• **Excerpt**
====================

Imagining a future generation of human-centred, African designers

MASS Design Group just announced the creation of three African Design Centres to train and educate the first generation of African designers.

At the United Nations Sustainable Development Summit in September 2015, MASS Design Group announced their plans to build three African Design Centres (ADCs) in strategic cities on the African continent with the aim of training up the first generation of human-centred, African designers.

Christian Benimana, a Rwandan architect and designer at MASS, made a keynote speech at the summit on behalf of the group explaining the motivation for the new centres. Benimana is one of very few African architects: he points out that Italy alone has 153 000 designers, in comparison to only 35 000 across the whole African continent. The ADCs will be a step towards closing this deficit.

Rwanda, like many African nations, has no school of architecture. When Benimana decided to study, he had to get a scholarship to go to a university in Shanghai, China, and attended classes in Chinese. During his studies he saw first hand the kinds of problems caused by rapid urbanisation in China: population displacement and uncontrollable pollution. When Benimana returned to Rwanda in 2010, he witnessed problems that were similar or worse to those he had seen abroad. His country was also going through a major urban-construction boom:

“Entire neighbourhoods [in Rwanda] were being destroyed to leave place for these new developments.”

MASS Design Group practise human-centred design: their working philosophy is based on the understanding that architects do not merely devise buildings, but are also the designers of the lasting impact these buildings have. The first project that Benimana was involved with at MASS was the Butaro District Hospital, which employed 4000 local people and used only local materials, saving millions of dollars in construction fees. The hospital was designed with the patient experience in mind: every bed faces a window so that patients can see out to the beautiful landscape of the area, promoting peace of mind and accelerating recovery. It is a building that not only created jobs, but also promotes dignity in the local area. According to Benimana, this design philosophy should be applied in all situations.

Imagine Africa’s cities – but not as vast slums; as the most resilient, the most socially inclusive places on earth. This future is actually possible with the African Design Centres.

Africa’s urban population is going through a period of immense growth, and without designers to help conceive and build the infrastructure, systems, schools, hospitals, city plans and digital programmes to support future generations, the continent is faced with massive social, economic and health problems. The designers that can help shape a better future, according to Benimana, must come from the “talent and spirit that is uniquely African”.

Benimana asserts that the three centres in Africa could be where this talent is harnessed and nurtured.

“My audacious dream is to create the first African Design Centre,” says Benimana. “We need architectures and builders… We need systems designers, we need product designers, doers and makers, we need a whole community of human-centred African designers.”

The ADCs will offer two-year fellowships to the most promising graduates, supported by leading intellectuals from across the world. The graduates from the ADCs will be placed in government organisations to drive and inform policy making, will be at the head of future educational institutions to pass their skills on to new generations, and will create business that will create jobs that will drive the economy.

“If we ignore who designs the African cities and how, we are doomed to see the worst environmental degradation, the worst economic inequality and the worst public health disasters. We have to build the creative leadership that is going to make Africa equitable and just. Because that is the only future we want for Africa.”

====================

• **Description of the task**
In the article on African Design Centres, where did Benimana go to study architecture?

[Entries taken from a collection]

====================

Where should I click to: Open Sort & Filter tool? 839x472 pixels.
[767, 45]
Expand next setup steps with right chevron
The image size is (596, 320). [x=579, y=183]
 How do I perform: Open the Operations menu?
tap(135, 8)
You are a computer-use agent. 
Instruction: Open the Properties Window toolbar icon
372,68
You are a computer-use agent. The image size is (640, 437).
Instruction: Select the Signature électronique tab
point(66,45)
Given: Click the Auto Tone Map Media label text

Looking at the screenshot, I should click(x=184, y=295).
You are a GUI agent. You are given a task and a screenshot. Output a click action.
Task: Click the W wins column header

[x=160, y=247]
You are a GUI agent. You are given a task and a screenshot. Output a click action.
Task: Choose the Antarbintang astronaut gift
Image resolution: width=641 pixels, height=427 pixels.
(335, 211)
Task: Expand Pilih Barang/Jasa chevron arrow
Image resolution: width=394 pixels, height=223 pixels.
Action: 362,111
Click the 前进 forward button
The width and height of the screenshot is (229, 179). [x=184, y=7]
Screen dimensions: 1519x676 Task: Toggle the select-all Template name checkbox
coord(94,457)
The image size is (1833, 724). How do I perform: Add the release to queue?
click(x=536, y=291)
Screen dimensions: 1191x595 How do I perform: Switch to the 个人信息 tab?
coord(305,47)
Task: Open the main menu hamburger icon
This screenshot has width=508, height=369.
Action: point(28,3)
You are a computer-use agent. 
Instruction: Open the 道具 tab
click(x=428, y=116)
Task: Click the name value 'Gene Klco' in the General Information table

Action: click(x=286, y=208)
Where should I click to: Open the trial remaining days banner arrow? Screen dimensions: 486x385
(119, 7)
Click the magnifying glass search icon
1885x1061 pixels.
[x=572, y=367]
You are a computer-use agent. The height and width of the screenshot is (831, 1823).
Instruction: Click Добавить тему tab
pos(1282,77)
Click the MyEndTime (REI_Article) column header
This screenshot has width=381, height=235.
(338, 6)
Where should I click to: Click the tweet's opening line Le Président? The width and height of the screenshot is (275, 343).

====================

• **Final answer**
He went to a university in Shanghai, China, on a scholarship and attended classes in Chinese.